Supplied records =
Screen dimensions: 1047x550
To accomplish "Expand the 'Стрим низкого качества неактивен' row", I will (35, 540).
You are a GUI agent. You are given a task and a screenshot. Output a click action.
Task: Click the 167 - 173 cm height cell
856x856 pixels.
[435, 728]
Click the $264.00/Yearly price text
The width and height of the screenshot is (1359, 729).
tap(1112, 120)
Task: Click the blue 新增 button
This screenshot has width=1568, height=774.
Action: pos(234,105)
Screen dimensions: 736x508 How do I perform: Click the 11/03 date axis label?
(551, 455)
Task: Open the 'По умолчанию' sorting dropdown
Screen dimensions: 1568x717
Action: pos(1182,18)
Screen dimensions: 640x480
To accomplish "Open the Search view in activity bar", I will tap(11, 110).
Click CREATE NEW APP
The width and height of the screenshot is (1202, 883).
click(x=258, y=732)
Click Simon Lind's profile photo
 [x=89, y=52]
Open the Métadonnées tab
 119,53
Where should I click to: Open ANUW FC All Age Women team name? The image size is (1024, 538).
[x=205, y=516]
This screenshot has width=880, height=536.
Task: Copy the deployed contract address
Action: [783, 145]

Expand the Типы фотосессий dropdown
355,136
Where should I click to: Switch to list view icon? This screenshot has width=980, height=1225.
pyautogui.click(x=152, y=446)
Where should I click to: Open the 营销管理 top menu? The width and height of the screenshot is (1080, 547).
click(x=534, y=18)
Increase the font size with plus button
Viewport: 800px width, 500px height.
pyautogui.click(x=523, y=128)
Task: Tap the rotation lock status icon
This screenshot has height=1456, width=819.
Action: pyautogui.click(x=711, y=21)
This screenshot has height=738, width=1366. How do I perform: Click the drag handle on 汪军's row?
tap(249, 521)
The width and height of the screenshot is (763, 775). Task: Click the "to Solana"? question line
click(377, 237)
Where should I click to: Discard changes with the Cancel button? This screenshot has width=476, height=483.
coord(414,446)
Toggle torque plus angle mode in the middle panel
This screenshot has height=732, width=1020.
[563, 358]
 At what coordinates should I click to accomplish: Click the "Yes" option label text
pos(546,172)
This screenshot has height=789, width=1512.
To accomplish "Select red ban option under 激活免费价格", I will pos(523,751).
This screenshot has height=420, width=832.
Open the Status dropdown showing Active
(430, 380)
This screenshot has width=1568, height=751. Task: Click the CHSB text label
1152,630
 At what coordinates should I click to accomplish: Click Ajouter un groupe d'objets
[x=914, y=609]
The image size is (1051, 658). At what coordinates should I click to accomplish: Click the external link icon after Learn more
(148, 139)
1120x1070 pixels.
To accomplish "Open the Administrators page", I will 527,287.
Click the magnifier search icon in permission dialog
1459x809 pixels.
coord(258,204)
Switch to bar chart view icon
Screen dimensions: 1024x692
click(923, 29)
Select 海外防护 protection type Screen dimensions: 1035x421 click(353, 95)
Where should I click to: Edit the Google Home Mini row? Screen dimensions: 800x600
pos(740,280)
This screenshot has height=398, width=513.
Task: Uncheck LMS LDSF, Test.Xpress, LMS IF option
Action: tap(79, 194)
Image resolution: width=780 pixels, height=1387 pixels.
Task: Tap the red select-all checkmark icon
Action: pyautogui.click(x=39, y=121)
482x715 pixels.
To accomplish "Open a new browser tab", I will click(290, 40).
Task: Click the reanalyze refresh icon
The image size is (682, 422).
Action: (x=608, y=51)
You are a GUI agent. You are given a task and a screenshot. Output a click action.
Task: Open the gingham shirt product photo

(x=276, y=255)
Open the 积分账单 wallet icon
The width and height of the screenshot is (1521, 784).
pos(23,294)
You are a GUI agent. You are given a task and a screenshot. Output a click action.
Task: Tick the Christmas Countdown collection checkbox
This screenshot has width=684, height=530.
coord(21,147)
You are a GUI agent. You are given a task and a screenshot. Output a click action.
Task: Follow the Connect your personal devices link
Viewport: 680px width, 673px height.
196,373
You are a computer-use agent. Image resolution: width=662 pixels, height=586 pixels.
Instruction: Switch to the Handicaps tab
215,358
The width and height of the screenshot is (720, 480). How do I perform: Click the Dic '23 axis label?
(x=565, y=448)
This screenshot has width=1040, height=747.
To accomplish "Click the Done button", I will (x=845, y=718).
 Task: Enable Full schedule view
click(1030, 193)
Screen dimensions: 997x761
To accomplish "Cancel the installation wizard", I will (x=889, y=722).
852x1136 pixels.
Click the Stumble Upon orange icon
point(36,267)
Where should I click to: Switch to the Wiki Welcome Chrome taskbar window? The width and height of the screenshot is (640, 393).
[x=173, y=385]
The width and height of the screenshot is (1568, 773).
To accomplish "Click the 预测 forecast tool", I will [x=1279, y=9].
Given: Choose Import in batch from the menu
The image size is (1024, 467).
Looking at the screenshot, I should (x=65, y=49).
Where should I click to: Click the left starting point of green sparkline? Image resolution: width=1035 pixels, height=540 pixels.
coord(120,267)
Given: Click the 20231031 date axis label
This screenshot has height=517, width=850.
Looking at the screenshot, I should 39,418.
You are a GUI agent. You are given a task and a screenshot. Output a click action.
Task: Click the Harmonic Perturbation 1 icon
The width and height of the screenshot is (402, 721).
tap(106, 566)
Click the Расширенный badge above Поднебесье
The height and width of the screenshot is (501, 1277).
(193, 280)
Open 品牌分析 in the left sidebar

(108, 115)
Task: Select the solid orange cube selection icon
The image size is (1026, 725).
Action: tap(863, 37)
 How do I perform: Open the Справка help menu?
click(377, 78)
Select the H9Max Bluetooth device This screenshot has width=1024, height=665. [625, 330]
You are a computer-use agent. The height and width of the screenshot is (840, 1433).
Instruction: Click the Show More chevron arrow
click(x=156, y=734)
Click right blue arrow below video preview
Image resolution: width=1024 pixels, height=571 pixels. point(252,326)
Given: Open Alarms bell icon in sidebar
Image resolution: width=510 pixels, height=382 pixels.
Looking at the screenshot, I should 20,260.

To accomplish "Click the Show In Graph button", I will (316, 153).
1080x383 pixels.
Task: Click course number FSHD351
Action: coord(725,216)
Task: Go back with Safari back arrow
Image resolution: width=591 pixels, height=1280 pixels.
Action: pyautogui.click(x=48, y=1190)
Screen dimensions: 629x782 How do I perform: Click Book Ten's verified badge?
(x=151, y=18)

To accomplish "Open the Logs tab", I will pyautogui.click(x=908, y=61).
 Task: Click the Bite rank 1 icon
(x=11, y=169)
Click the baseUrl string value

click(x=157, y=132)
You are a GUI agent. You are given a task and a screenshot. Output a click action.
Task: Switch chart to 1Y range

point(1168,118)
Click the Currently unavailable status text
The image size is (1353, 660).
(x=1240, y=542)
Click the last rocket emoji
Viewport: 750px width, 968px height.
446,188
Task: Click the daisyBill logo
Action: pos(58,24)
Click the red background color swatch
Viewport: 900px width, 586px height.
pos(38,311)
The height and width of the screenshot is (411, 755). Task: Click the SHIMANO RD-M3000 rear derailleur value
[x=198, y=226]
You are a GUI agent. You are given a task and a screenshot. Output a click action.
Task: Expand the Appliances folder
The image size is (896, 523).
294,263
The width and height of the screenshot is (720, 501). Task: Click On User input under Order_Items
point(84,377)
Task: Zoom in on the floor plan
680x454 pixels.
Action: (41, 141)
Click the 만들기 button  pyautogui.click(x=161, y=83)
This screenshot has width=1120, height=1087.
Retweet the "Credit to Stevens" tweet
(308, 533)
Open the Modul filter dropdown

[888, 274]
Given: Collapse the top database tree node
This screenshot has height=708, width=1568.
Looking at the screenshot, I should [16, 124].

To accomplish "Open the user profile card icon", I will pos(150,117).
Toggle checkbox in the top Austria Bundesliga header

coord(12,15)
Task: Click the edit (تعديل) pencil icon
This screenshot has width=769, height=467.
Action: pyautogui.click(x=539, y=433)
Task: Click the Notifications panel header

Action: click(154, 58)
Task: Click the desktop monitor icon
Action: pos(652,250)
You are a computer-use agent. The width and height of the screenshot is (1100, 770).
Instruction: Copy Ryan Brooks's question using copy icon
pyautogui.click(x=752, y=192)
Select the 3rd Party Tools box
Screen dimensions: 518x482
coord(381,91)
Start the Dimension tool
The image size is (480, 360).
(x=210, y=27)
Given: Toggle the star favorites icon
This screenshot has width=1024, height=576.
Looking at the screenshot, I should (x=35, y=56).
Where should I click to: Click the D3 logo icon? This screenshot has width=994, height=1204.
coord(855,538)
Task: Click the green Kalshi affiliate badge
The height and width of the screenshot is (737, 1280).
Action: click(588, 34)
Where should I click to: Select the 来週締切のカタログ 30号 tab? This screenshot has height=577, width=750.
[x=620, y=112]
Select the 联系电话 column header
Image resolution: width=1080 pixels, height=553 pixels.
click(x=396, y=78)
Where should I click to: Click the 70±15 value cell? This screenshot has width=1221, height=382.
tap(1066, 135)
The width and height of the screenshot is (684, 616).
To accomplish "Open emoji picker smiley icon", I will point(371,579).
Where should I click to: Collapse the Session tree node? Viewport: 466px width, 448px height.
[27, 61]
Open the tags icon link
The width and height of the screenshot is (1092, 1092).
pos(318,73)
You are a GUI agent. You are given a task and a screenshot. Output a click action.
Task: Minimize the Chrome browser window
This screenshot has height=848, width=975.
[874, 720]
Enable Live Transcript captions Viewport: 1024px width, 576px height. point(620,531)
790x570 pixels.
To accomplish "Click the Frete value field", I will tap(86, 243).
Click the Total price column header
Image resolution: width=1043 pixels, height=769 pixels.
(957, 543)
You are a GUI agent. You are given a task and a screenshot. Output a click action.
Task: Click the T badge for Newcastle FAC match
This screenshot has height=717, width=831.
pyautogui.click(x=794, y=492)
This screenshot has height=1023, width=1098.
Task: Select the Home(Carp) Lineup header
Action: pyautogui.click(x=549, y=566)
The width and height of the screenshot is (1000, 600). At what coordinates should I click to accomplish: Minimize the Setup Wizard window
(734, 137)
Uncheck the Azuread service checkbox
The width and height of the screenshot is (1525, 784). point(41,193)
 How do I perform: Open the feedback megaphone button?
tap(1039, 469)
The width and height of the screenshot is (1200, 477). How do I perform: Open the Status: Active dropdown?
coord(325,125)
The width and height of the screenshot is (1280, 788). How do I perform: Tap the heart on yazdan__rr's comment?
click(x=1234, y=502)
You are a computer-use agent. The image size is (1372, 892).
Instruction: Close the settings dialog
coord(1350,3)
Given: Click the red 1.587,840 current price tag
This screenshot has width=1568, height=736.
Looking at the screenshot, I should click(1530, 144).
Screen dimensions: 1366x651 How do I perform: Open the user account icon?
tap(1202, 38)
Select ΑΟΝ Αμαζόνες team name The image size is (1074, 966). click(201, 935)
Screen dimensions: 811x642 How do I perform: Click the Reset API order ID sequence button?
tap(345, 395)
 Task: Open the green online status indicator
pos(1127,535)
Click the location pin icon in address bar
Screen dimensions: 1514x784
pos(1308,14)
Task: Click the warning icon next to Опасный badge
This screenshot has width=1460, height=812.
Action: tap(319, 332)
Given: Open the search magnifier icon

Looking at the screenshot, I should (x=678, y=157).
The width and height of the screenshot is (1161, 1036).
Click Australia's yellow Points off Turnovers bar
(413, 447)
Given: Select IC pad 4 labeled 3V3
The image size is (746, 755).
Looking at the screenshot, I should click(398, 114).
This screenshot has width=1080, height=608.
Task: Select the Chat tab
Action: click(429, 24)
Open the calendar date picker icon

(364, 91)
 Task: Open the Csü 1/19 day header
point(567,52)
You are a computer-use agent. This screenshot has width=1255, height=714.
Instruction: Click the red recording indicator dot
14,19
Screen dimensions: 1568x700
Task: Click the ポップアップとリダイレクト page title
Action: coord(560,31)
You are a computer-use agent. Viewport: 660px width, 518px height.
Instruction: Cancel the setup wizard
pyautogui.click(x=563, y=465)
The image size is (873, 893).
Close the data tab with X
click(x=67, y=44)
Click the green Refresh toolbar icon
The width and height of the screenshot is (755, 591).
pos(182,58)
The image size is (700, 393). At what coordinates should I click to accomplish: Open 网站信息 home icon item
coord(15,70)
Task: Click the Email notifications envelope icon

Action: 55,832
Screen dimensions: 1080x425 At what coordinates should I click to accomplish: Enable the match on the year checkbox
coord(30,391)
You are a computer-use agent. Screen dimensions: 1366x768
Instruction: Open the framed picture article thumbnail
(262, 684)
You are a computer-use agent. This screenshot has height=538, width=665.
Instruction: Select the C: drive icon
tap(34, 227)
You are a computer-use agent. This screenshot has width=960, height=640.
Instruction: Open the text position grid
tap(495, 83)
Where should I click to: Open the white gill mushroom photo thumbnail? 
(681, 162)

What is needed =
In the entries above, find each line with "price" and copy it.

Output =
Click the $264.00/Yearly price text
Click the Total price column header
Given: Click the red 1.587,840 current price tag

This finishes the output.